Not entirely true. If I was to write a program to calculate Fibonacci
numbers, or echo back user input, that program could be proven correct.
But, there is a huge set of programs for which it is not possible to
prove correctness.

In fact, there is a huge (countably infinite) set of programs for which it
is not even possible to prove that the program will halt.

Somebody already pointed you at a page discussing "The Halting Problem".
You really should read up on this.

> Somehow - - - well - - to me that sounds that programming is illogical.
>
> If I set up a set of mathematical problems (linked) I can prove that the
> logic structure of my answer is correct.

Exactly the same situation. There are many (again, countably infinite)
mathematical statements where it is not possible to prove that the statement
is either true or false.
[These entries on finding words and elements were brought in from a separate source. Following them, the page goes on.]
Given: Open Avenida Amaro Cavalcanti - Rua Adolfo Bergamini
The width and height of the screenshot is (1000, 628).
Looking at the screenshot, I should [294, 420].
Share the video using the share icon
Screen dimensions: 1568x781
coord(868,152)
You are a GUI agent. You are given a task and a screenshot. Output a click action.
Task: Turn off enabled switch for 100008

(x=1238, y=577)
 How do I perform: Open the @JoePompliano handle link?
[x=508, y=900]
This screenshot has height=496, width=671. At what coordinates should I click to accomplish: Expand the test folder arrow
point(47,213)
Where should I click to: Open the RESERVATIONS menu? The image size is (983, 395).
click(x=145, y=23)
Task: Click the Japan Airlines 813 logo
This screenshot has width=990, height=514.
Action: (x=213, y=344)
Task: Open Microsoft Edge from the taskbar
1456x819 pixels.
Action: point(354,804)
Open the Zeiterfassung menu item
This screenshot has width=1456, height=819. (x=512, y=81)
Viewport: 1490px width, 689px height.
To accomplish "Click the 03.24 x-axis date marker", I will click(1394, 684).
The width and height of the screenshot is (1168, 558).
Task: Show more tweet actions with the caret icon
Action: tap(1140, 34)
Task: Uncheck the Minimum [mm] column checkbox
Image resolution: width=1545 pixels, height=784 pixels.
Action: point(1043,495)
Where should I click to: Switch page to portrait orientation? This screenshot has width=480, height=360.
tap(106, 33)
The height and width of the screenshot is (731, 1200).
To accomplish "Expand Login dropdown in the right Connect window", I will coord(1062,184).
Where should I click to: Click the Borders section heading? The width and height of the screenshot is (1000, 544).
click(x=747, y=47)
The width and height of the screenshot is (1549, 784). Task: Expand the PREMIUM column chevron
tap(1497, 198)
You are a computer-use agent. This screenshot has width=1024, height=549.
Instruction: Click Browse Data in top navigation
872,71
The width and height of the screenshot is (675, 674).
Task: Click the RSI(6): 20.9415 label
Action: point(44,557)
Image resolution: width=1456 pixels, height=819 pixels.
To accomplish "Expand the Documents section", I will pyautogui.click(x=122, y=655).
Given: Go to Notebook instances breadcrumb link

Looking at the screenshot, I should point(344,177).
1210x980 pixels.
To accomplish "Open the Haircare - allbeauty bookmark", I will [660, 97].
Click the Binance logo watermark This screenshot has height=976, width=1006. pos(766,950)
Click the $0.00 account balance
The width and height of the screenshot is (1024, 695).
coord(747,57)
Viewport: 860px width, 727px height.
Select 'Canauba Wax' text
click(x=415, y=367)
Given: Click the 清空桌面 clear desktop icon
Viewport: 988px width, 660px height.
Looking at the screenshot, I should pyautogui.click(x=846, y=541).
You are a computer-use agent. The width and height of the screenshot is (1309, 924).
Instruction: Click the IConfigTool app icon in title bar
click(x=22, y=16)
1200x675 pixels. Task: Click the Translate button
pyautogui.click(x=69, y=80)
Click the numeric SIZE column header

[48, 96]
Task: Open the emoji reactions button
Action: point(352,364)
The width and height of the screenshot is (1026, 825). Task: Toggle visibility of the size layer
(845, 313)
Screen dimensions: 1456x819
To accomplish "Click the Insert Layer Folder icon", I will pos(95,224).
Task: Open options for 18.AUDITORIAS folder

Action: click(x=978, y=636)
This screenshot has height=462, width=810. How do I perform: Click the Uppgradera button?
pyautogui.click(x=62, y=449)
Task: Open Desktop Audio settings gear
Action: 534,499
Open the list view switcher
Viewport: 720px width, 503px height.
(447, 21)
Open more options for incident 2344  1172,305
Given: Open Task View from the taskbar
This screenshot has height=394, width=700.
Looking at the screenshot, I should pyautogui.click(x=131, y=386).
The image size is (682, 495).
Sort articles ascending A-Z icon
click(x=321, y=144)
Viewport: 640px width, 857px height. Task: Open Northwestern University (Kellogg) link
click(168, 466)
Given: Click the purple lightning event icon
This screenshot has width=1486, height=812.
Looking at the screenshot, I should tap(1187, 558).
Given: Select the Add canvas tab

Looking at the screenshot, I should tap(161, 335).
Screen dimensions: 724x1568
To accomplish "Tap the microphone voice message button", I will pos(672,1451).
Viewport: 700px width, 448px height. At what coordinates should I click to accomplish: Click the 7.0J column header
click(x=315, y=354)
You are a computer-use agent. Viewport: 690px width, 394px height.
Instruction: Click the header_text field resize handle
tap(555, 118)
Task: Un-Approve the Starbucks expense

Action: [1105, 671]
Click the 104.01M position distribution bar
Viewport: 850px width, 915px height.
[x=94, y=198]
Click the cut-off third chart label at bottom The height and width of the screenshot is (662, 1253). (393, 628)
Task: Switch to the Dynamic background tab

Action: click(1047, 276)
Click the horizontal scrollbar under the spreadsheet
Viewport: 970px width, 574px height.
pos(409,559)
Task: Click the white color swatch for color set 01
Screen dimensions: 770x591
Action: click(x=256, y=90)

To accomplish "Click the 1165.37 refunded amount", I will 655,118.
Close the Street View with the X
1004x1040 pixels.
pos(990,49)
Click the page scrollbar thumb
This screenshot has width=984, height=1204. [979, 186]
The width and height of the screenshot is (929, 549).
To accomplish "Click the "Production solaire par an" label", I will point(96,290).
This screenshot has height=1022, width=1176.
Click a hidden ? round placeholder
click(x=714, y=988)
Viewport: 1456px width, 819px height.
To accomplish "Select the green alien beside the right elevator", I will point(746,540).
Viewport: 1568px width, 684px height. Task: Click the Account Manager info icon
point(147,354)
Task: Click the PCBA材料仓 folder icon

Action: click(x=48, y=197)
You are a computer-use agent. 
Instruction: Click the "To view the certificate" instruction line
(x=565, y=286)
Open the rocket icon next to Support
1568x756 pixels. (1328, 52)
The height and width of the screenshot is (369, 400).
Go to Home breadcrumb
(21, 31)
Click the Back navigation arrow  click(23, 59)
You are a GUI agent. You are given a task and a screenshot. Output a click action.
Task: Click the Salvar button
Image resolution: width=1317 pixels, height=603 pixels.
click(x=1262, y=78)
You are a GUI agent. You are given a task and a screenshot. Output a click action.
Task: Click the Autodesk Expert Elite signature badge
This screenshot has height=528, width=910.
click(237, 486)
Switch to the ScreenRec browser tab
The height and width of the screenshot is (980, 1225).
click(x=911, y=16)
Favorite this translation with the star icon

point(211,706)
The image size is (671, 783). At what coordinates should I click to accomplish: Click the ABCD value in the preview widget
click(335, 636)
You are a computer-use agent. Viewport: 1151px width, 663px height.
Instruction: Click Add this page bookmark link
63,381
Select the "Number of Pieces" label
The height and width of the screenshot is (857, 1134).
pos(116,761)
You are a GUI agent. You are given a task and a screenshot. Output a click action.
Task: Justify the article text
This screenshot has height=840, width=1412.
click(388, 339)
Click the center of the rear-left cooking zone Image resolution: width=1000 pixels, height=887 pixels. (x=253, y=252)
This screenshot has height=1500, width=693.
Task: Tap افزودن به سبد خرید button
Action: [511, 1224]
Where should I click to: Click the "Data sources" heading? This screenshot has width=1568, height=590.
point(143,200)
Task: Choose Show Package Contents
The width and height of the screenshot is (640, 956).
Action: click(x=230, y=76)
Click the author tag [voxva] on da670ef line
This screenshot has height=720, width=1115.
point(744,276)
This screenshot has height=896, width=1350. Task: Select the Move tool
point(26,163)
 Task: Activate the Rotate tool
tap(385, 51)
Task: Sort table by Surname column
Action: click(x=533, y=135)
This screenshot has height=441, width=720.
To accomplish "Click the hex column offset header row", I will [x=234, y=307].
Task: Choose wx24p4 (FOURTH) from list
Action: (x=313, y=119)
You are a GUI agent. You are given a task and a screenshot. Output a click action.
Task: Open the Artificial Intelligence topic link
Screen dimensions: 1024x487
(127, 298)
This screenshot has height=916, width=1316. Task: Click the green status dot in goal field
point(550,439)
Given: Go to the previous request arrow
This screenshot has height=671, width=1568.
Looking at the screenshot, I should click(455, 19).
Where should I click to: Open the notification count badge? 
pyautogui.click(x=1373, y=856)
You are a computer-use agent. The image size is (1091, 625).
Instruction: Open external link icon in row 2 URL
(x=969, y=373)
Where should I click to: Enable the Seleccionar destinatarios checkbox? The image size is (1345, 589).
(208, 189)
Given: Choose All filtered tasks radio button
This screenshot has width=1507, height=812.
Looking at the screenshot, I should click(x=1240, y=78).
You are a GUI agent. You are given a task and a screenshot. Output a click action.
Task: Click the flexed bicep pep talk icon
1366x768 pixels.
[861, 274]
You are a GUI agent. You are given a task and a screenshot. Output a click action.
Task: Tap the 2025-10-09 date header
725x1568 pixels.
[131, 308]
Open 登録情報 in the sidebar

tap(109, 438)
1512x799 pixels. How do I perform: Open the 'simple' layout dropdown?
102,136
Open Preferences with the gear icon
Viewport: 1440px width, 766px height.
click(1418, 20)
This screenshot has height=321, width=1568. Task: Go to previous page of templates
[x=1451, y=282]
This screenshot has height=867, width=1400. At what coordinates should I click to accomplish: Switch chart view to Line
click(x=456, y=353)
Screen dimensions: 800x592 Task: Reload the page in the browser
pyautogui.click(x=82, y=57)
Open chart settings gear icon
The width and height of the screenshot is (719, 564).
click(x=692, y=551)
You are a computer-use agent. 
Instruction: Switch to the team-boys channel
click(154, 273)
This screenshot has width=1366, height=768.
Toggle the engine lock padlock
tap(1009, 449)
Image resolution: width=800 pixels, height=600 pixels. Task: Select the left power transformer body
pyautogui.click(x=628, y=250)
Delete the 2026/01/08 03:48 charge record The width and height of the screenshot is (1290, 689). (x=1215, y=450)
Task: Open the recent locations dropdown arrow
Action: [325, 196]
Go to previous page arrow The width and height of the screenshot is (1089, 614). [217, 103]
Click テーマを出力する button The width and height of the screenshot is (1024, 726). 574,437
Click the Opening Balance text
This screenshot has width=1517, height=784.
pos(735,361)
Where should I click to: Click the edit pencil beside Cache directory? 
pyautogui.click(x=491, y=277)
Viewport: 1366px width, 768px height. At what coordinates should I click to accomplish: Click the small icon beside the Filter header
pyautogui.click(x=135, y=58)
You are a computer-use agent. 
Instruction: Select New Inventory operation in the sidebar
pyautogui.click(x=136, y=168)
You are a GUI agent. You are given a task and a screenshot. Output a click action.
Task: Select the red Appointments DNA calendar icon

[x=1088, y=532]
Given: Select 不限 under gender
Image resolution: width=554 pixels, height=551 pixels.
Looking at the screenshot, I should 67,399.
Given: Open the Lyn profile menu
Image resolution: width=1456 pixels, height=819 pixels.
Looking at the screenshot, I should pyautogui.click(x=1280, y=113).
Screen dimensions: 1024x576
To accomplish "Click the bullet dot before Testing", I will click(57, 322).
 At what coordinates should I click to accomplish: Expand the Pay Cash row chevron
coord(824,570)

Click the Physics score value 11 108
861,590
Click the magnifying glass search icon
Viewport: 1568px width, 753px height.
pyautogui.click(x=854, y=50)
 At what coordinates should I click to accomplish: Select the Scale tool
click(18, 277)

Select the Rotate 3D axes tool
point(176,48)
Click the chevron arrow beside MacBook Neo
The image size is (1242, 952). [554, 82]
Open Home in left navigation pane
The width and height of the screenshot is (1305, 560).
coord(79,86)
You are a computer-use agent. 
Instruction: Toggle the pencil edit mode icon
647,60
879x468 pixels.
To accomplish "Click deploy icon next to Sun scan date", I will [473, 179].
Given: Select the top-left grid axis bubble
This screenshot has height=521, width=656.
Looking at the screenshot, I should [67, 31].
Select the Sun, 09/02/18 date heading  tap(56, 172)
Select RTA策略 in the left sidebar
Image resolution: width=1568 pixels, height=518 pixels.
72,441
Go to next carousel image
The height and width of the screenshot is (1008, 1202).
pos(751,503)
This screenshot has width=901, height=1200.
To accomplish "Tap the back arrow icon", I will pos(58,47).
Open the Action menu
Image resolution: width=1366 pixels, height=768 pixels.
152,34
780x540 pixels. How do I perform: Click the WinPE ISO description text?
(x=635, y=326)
I want to be clear that this is not the same as
"we haven't figured out how to do it yet." It is a case of "it is mathematically
possible to show that we can't either prove or disprove statement <X>."

Look up Kurt Gödel's work on mathematical incompleteness, and some of the
statements that fall into this category, such as the Continuum Hypothesis
or the Parallel Postulate.

As I said at the beginning, there are a lot of programs that can be
proven correct or incorrect. But, there are a lot more that cannot.

--
Michael F. Stemper
Outside of a dog, a book is man's best friend.
Inside of a dog, it's too dark to read.